Reading Report: Reimagining Evangelism: Inviting Friends on a Spiritual Journey

Rick Richardson is an ordained priest with the Anglican Mission in America. He runs the evangelism and leadership program at Wheaton College Graduate School and is associate national director for evangelism with InterVarsity Christian Fellowship. In this small book, Rick presented the great truth regarding evangelism that the Evangelists are not Gospel-sellers. Instead, we should learn to be a good guide to lead people into the spiritual community and finally the salvation in Christ.

In this book, Rich first challenged the common perception for gospel-sharing as Gospel-selling. Its a poor conception but it is widely accepted by even Christians. Evangelism is simplified to selling an idea and an invitation to make a decision. I believe this is one of the roots of shallow Christianity in both western and eastern society. This concept of evangelism changed the ministry of Christianity to event-focused and poor Christians had been pushed to sell, pushed to host events, and thus push others to make harsh decisions. I cannot agree more with Rick on his illustration of modern Evangelism. It is true. It’s not only happening in United States, but also in China and many other countries, pushed by various kinds of mission organizations and churches.

Rick tries to correct this view from several aspects in this book. He emphasizes the central role of Holy Spirit in our ministry and our call is to observe and follow the Spirit, not to run ahead of or behalf of the Holy Spirit. He also calls the reader to notice the importance of the spiritual community, and also he shares his story telling and gospel sharing skills in the later chapters. Even in his sharing of conversation skills, he emphasizes the importance of building trust, relationship, and community more than the importance to push for decision.

I deeply agree with his illustration of the problems in modern Evangelism. I especially agree his description of how normal Christian individuals are exhausted under such ministry concept. I have following three main learnings from this small book:

1. As church leaders, we should motivate and encourage Christians to live a joyful, purposeful life that can demonstrate the glory of God. Rick says “we feel that we are selling a product that people mostly don’t want”. If we Christians don’t enjoy the Gospel message and demonstrate how wonderful it is in our personal and community life, people will neither it’s “good” nor it’s “news”.

2. Rick’s emphasis on spiritual community and his examples in Alpha course let me remember the similar stories in our Alpha Course back in China. In Acts 2, Bible says the new born church “having favor with all the people”. We should rethink our over-emphasizing on “individual evangelism” but connect the seekers with the community with Holy Spirit indwells within it.

3. I also learned from Rick on his keen observation and understanding for modern people.

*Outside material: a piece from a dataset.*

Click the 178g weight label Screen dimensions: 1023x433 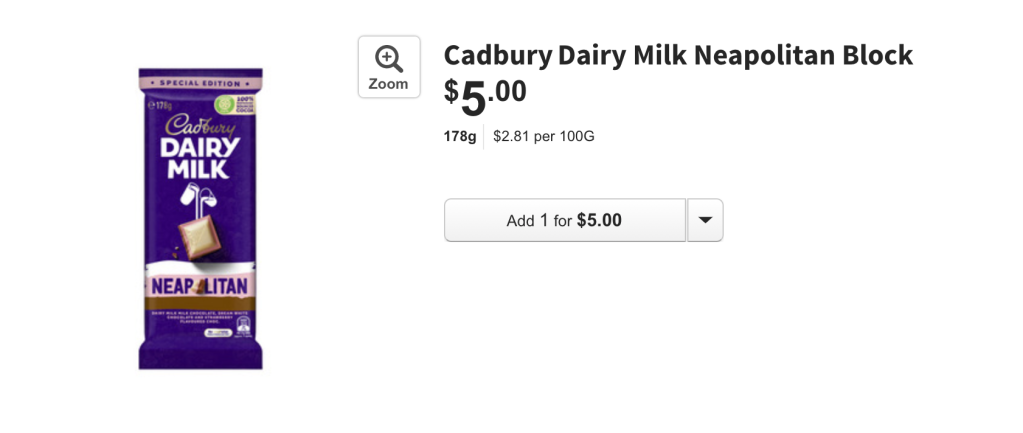coord(460,136)
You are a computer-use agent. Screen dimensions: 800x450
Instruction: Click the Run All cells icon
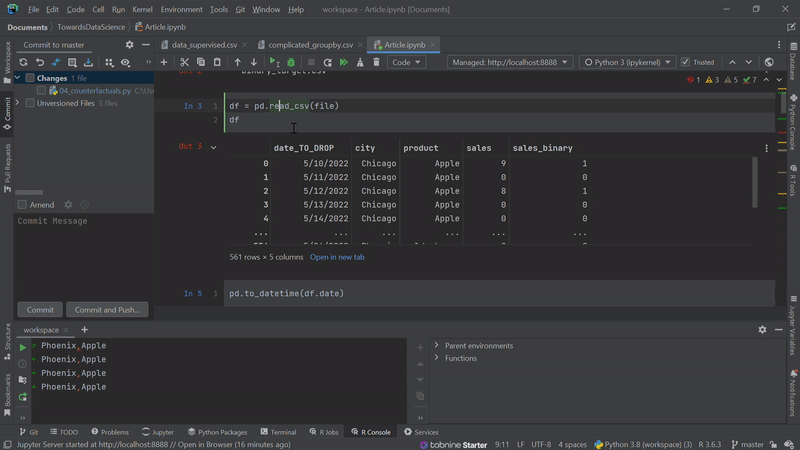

They desire more experience and story than the logic and persuasion we used to like. Actually, I was drawn near to Christ by story but later learn about Christ through logic and apologetics. So I think it’s very wise and appropriate to use (and enjoy!) story, experience and friendship in Evangelism.

It’s a small but great book to help me rethink the strategy of evangelism according to the Bible, and rescue us from exhausted “gospel-selling”.